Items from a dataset
[Start]

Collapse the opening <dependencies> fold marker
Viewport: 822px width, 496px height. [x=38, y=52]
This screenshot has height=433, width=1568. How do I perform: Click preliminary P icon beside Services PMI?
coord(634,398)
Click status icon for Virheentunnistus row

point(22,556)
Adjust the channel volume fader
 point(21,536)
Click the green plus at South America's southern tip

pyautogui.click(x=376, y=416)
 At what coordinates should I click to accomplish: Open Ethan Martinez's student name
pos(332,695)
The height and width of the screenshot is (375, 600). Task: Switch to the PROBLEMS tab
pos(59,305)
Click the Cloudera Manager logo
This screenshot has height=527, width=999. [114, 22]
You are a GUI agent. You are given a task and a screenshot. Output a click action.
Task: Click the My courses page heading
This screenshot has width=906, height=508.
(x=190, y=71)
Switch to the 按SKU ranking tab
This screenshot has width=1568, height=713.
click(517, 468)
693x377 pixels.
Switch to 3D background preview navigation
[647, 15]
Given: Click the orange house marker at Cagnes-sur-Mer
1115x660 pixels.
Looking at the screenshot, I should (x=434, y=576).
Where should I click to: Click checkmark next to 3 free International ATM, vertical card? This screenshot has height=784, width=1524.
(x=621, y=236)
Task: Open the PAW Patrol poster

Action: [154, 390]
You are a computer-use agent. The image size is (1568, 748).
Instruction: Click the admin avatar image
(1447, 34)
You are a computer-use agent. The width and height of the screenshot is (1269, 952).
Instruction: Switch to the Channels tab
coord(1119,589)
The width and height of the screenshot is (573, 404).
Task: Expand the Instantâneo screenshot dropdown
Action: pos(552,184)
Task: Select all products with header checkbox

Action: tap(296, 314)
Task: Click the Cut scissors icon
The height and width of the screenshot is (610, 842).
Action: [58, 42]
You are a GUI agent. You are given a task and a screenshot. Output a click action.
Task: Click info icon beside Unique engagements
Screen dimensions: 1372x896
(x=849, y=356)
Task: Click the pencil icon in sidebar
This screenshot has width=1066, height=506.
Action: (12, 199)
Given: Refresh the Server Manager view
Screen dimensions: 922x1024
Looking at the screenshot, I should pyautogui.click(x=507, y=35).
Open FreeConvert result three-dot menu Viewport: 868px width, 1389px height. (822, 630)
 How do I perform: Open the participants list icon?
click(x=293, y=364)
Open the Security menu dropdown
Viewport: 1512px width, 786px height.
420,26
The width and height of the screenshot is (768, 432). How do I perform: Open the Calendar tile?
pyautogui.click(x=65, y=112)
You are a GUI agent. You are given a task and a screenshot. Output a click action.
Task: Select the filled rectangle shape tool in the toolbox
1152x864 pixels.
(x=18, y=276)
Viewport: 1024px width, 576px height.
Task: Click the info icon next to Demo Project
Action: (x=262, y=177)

[End]

Quote every line of the listing above word for word.

• EXPECTED ANSWER:
Collapse the opening <dependencies> fold marker
Viewport: 822px width, 496px height. [x=38, y=52]
This screenshot has height=433, width=1568. How do I perform: Click preliminary P icon beside Services PMI?
coord(634,398)
Click status icon for Virheentunnistus row

point(22,556)
Adjust the channel volume fader
 point(21,536)
Click the green plus at South America's southern tip

pyautogui.click(x=376, y=416)
 At what coordinates should I click to accomplish: Open Ethan Martinez's student name
pos(332,695)
The height and width of the screenshot is (375, 600). Task: Switch to the PROBLEMS tab
pos(59,305)
Click the Cloudera Manager logo
This screenshot has height=527, width=999. [114, 22]
You are a GUI agent. You are given a task and a screenshot. Output a click action.
Task: Click the My courses page heading
This screenshot has width=906, height=508.
(x=190, y=71)
Switch to the 按SKU ranking tab
This screenshot has width=1568, height=713.
click(517, 468)
693x377 pixels.
Switch to 3D background preview navigation
[647, 15]
Given: Click the orange house marker at Cagnes-sur-Mer
1115x660 pixels.
Looking at the screenshot, I should (x=434, y=576).
Where should I click to: Click checkmark next to 3 free International ATM, vertical card? This screenshot has height=784, width=1524.
(x=621, y=236)
Task: Open the PAW Patrol poster

Action: [154, 390]
You are a computer-use agent. The image size is (1568, 748).
Instruction: Click the admin avatar image
(1447, 34)
You are a computer-use agent. The width and height of the screenshot is (1269, 952).
Instruction: Switch to the Channels tab
coord(1119,589)
The width and height of the screenshot is (573, 404).
Task: Expand the Instantâneo screenshot dropdown
Action: pos(552,184)
Task: Select all products with header checkbox

Action: tap(296, 314)
Task: Click the Cut scissors icon
The height and width of the screenshot is (610, 842).
Action: [58, 42]
You are a GUI agent. You are given a task and a screenshot. Output a click action.
Task: Click info icon beside Unique engagements
Screen dimensions: 1372x896
(x=849, y=356)
Task: Click the pencil icon in sidebar
This screenshot has width=1066, height=506.
Action: (12, 199)
Given: Refresh the Server Manager view
Screen dimensions: 922x1024
Looking at the screenshot, I should pyautogui.click(x=507, y=35).
Open FreeConvert result three-dot menu Viewport: 868px width, 1389px height. (822, 630)
 How do I perform: Open the participants list icon?
click(x=293, y=364)
Open the Security menu dropdown
Viewport: 1512px width, 786px height.
420,26
The width and height of the screenshot is (768, 432). How do I perform: Open the Calendar tile?
pyautogui.click(x=65, y=112)
You are a GUI agent. You are given a task and a screenshot. Output a click action.
Task: Select the filled rectangle shape tool in the toolbox
1152x864 pixels.
(x=18, y=276)
Viewport: 1024px width, 576px height.
Task: Click the info icon next to Demo Project
Action: (x=262, y=177)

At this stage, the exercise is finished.